Choke, page 18
After work, I go visit Denny on the empty block where he’s laid out his rocks, the old Menningtown Country Townhouses block where he’s pasting row on top of row with mortar until he’s already got a wall, and I say, “Hey.”
And Denny says, “Dude.”
Denny says, “How’s your mom?”
And I say I don’t care.
Denny trowels a layer of gritty gray mud on top of the last row of stones. With the pointed steel end of the trowel, he fusses with the mortar until it’s even. With a stick, he smoothes the joints between rocks he’s already laid.
A girl’s sitting under an apple tree close enough you can see she’s Cherry Daiquiri from the strip club. A blanket is spread out under her, and she’s lifting white cartons of take-out food from a brown grocery bag and opening each carton.

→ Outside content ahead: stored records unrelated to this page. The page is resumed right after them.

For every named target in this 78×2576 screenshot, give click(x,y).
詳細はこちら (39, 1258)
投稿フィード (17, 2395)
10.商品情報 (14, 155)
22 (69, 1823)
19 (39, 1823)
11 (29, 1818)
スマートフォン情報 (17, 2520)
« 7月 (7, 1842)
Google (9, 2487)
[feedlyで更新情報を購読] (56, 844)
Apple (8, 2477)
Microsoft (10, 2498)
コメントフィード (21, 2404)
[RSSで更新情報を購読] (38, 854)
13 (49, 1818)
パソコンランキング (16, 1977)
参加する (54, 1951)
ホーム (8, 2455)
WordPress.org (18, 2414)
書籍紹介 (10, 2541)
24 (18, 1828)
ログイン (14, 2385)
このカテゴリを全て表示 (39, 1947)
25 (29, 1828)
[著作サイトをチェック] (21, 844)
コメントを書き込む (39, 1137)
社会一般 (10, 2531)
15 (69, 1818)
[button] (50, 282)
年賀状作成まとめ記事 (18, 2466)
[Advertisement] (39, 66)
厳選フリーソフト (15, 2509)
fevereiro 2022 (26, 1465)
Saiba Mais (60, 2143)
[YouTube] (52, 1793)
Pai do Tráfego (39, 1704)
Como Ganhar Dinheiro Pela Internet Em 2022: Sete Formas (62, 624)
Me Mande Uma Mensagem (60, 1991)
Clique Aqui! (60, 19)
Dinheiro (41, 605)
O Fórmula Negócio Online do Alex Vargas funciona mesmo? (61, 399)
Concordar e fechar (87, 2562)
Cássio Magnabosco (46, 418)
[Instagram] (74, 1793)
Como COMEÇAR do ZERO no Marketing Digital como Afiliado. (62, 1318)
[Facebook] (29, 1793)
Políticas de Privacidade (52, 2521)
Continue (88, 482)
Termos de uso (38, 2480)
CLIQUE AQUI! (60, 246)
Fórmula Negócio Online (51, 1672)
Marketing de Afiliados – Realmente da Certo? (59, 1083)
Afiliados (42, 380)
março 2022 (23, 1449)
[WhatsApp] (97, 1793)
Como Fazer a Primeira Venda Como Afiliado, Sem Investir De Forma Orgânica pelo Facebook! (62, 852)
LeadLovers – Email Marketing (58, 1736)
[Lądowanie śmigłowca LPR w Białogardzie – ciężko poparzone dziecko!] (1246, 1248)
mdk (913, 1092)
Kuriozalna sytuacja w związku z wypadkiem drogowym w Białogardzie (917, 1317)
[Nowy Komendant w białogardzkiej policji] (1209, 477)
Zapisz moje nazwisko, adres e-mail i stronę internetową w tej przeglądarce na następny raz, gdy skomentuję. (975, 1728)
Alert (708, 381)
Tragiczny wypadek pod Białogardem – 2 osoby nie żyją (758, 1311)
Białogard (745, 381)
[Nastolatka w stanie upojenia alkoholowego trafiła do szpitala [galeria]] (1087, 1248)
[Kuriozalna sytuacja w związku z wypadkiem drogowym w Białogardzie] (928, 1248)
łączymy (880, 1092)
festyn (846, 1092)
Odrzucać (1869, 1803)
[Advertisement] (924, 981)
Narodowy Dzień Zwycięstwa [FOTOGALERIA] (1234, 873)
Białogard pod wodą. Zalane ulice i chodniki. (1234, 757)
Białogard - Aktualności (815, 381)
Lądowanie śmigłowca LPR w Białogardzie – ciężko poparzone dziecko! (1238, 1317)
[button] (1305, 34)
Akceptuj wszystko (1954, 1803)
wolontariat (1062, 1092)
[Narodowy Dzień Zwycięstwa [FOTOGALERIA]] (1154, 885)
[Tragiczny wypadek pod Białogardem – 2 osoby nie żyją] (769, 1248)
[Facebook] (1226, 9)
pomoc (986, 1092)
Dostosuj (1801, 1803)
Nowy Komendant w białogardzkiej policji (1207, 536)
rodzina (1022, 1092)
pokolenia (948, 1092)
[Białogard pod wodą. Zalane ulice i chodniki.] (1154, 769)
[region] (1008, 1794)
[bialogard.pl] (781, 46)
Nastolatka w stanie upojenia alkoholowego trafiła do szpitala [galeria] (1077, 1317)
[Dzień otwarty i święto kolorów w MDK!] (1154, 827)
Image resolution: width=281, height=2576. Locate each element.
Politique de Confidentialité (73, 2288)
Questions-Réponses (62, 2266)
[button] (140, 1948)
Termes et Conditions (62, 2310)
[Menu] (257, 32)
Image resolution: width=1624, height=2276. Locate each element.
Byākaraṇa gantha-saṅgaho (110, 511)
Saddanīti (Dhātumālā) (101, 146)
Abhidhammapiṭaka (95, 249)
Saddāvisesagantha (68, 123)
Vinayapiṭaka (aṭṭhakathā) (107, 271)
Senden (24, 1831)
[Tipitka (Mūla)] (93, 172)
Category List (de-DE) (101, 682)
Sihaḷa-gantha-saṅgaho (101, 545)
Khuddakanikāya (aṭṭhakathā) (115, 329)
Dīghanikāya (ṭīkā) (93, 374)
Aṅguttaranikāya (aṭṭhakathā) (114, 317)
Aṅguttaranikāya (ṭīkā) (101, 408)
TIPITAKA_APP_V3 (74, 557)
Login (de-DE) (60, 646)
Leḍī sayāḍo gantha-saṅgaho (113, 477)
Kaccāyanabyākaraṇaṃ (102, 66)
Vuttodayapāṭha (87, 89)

Denny starts bedding stones into the new mortar.
I say, “What are you building?”
Denny shrugs. He twists a square brown rock deeper into the mortar. With the trowel, he chinks mortar between two stones. Assembling his whole generation of babies into something huge.
Doesn’t he need to build it on paper, first? I say, don’t you need a plan? There’s permits and inspections you have to get. You have to pay fees. There’s building codes you have to know.
And Denny says, “How come?”
He rolls around rocks with his foot, then finds the best one and fits it in place. You don’t need a permit to paint a picture, he says. You don’t need to file a plan to write a book. There’re books that do more damage than he ever could. You don’t need your poem inspected. There’s such a thing as freedom of expression.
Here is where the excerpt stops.